There are lots of variables that impact turkey recruitment. Predation is a big one for sure. Around here it is coons, possums and skunks that are the primary nest raiders. Coyotes and bobcats work on the poults once hatched and nesting hens. Habitat is a huge issue and that varies by region. In some places it is a lack of understory cover from poor timber management or the complete lack of. In other areas it is changes in farming practices. Landscape level habitat changes also influence the populations and efficiency of their hunting of the predator base. Weather is another big variable. Flooding can wipe out an entire season of recruitment. Cold rains after poults hatch and before they are fully feathered can be hard or wipe out recruitment in areas. Reaping and TSS are hunt method changes that make humans more efficient at killing gobblers. They make it so folks that otherwise might not kill a turkey but every once in a while if ever, can fairly consistently kill birds. Deer feeding in places can also contribute to bird loss if you have an aflatoxin issue or a break out of blackhead. There is an awful lot that impacts turkey that we have no control over but there are a lot of things we do. Like sick humans though, we tend to first treat the symptom rather than the cause. Not sure what all the right answers are but I dont see regulations and/or incentive programs generally moving in the direction of treating the cause. We seem to be stuck on the symptoms.Maybe I said this in the thread already, when I took my bear to the PA check station, The guy who checked my bear in is the head turkey biologist in my region.

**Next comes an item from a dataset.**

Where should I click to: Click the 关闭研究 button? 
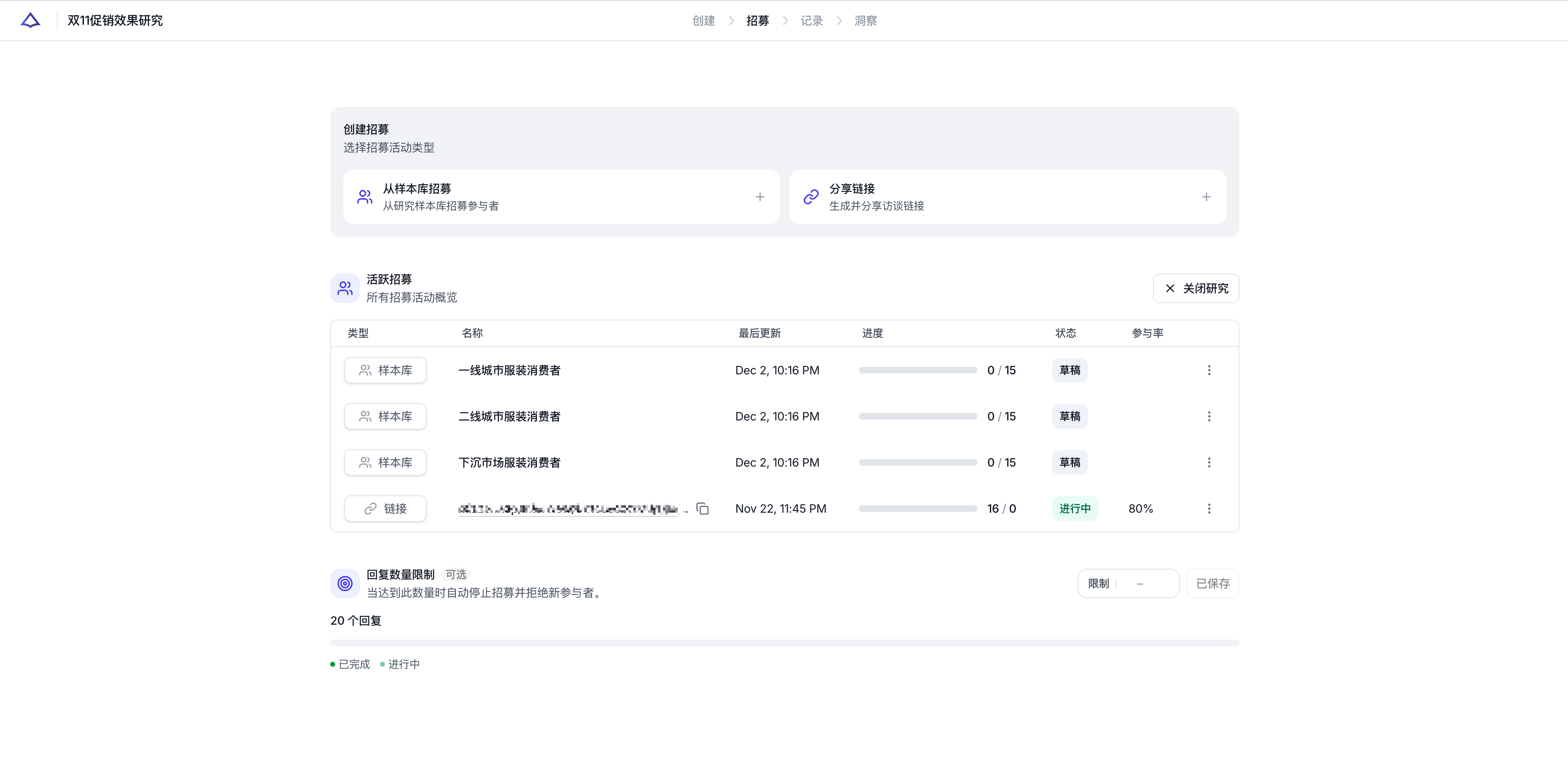1195,288
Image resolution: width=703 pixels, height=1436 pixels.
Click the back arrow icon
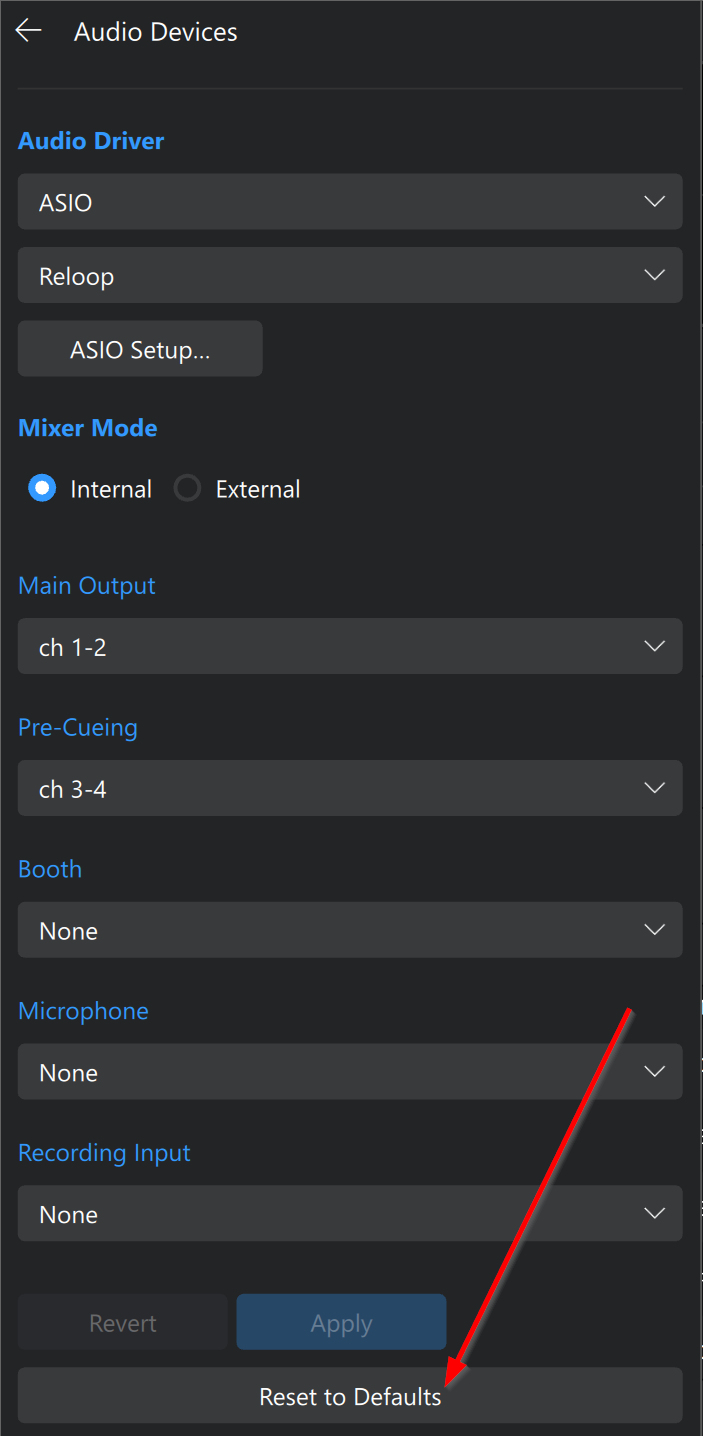click(x=28, y=31)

I picked his brain for probably a half hour. He said the number one reason turkeys are down in the region is predation. Lots of foxes, fishers, weasels etc. Second thing is hens are absolutely horrible at picking nesting sites. They pick spots too easily identifiable to predators.
Third, he said they followed 50 radio collared hens last year. He suggested hens will generally make a second nest if the first fails. Of those 50 hens they produced 84 nests. Of those 84 nests, only 4 made poults that made it.
Behind the scenes, him and many other biologists are suggestings the complete ban of hen turkey hunting in the fall. Even if you killed 99% of the males in a given area, just 1 Jake can go to work on those hens and you'd be alright.
The commissions pushback is if they stopped hen hunting, they'd get huge pushback from longtime traditional hunters and potential lose license sales.
We havent had a fall season here in a LONG time. No jakes for adults here either.